Dataset items:

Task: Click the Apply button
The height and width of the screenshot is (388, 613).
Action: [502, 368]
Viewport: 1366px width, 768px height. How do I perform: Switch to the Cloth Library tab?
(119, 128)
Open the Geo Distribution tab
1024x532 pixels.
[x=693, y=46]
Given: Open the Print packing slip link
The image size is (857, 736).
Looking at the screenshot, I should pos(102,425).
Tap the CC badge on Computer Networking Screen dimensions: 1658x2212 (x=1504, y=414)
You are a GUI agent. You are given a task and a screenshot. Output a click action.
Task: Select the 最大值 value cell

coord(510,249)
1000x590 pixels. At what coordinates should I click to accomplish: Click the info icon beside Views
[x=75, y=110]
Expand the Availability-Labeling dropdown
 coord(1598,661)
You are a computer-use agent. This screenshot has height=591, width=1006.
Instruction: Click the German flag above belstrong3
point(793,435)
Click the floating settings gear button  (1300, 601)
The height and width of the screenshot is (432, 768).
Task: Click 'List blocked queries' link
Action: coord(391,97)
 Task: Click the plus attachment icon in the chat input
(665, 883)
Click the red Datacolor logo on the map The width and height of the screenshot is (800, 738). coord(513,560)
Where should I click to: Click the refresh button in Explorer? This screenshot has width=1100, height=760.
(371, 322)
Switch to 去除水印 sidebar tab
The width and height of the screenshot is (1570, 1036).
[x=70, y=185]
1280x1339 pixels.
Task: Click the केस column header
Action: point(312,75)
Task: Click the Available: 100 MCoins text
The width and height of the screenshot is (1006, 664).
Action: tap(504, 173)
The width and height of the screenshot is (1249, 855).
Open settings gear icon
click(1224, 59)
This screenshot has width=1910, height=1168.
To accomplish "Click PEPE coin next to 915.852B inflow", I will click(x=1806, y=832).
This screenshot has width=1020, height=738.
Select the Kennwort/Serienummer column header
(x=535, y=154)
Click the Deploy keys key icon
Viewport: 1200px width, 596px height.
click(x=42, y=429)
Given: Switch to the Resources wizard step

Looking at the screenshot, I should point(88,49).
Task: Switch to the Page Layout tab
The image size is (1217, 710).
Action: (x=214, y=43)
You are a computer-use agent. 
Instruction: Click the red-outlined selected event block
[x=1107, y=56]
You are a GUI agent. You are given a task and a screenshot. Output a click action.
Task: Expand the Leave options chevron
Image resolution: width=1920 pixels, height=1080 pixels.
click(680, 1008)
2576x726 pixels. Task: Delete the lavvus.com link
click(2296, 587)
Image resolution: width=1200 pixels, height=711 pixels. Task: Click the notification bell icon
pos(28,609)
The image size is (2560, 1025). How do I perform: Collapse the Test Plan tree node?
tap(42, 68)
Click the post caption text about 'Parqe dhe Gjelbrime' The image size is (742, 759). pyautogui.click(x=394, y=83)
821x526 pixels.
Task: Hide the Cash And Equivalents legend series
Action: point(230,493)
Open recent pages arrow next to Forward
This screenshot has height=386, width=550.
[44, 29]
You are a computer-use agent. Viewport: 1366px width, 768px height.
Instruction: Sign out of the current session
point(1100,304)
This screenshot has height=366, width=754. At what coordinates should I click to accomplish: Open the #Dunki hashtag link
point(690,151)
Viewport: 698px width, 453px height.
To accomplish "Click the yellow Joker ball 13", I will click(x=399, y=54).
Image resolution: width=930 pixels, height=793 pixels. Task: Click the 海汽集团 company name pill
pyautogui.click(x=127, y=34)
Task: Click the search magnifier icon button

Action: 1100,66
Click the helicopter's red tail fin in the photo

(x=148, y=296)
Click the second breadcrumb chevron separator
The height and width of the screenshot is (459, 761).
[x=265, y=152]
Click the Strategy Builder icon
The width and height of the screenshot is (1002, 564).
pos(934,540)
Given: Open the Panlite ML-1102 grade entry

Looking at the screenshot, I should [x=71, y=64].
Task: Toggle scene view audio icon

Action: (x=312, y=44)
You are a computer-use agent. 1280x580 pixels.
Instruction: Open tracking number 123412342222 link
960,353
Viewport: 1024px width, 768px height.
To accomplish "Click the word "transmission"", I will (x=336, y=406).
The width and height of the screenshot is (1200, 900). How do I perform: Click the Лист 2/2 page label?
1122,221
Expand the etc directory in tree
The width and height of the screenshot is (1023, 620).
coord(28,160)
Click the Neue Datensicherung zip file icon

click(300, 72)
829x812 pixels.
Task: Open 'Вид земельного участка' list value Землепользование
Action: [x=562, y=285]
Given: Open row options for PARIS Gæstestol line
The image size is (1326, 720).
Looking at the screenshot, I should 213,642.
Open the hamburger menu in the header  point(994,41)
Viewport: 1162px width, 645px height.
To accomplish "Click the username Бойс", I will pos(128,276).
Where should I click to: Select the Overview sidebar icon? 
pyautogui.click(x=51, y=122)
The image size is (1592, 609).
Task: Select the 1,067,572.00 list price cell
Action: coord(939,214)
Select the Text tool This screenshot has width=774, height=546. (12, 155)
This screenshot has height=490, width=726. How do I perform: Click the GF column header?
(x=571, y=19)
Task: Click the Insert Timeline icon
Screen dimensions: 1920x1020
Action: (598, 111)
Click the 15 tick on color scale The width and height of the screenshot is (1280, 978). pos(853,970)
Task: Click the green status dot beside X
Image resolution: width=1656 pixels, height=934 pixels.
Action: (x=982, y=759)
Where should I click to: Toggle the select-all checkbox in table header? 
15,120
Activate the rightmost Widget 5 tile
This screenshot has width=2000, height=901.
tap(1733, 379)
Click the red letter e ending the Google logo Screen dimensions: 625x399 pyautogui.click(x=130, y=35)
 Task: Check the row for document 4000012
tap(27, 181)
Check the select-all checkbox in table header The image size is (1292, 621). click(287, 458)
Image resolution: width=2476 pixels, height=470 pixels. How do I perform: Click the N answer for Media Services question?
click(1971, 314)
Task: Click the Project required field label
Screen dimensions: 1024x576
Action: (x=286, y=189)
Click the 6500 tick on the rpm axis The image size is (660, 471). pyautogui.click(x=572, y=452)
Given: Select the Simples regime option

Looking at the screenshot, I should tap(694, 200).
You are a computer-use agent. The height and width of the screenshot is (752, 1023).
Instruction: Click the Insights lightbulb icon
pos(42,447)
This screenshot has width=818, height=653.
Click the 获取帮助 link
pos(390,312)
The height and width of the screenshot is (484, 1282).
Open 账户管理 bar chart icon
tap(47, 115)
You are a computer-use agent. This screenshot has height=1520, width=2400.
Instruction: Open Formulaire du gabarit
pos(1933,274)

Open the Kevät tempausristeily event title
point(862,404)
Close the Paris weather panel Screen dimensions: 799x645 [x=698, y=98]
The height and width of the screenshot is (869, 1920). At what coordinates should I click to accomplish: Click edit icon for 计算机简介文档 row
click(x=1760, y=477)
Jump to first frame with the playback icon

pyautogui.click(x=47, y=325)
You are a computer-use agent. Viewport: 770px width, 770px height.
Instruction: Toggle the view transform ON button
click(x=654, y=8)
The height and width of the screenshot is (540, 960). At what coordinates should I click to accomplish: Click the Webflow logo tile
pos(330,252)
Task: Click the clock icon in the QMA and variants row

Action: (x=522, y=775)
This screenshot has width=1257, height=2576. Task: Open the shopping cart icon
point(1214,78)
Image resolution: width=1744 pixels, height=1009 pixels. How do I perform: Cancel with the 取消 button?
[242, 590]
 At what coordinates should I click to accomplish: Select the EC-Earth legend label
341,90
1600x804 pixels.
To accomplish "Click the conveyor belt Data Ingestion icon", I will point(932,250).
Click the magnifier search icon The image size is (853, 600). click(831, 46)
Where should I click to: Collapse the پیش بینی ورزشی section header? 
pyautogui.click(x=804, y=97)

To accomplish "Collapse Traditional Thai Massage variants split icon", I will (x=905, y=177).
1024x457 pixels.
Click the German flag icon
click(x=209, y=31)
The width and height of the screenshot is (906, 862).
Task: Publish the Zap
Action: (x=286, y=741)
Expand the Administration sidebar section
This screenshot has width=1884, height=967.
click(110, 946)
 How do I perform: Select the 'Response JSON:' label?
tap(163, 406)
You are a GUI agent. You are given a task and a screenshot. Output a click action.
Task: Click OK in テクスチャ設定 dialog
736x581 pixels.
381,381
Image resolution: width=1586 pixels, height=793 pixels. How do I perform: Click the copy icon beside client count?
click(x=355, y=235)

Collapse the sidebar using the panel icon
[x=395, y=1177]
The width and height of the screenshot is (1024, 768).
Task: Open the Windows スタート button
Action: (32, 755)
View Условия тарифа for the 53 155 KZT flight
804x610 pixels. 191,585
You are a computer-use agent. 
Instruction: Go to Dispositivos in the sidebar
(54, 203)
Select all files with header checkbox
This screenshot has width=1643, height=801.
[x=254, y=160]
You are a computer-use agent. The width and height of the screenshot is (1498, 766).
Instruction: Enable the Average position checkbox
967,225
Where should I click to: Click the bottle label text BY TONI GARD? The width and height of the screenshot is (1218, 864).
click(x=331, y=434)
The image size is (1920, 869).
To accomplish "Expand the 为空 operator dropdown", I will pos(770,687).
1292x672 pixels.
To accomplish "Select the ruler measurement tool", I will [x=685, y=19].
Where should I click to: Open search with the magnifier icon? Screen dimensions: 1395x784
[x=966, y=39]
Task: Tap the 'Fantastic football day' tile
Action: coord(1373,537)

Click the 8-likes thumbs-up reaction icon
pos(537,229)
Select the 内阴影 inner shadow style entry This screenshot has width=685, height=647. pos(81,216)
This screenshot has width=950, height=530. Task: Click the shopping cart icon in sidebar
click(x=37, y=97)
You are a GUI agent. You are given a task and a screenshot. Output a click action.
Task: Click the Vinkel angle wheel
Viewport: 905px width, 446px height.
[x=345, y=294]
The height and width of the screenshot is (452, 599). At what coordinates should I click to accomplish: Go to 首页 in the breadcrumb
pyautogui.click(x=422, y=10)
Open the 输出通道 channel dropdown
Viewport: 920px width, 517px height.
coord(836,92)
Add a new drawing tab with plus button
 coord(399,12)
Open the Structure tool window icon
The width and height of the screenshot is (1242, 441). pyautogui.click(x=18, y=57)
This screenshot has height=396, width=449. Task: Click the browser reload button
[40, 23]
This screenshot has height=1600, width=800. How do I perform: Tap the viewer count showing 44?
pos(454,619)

What the exercise asks – Your response should be made up of the lines in the data that contain the word "tick".

Task output –
Click the 15 tick on color scale The width and height of the screenshot is (1280, 978). pos(853,970)
Click the 6500 tick on the rpm axis The image size is (660, 471). pyautogui.click(x=572, y=452)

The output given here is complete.